- _Material for this task_
— START —

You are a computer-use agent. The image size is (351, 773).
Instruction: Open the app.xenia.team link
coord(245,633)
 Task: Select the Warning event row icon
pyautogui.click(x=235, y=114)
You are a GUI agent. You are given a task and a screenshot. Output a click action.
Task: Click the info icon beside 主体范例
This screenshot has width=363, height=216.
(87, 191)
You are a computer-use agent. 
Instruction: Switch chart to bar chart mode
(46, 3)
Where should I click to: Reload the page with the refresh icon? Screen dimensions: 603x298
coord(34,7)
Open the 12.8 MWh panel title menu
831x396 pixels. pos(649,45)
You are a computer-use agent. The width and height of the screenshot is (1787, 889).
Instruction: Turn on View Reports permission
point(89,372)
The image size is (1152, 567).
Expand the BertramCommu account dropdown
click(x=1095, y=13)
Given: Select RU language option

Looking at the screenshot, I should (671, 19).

— END —

- _Your task_
Return every line of the listing above that contains the word "should". Case counts.

- _Result of this exercise_
Where should I click to: Reload the page with the refresh icon? Screen dimensions: 603x298
Looking at the screenshot, I should (671, 19).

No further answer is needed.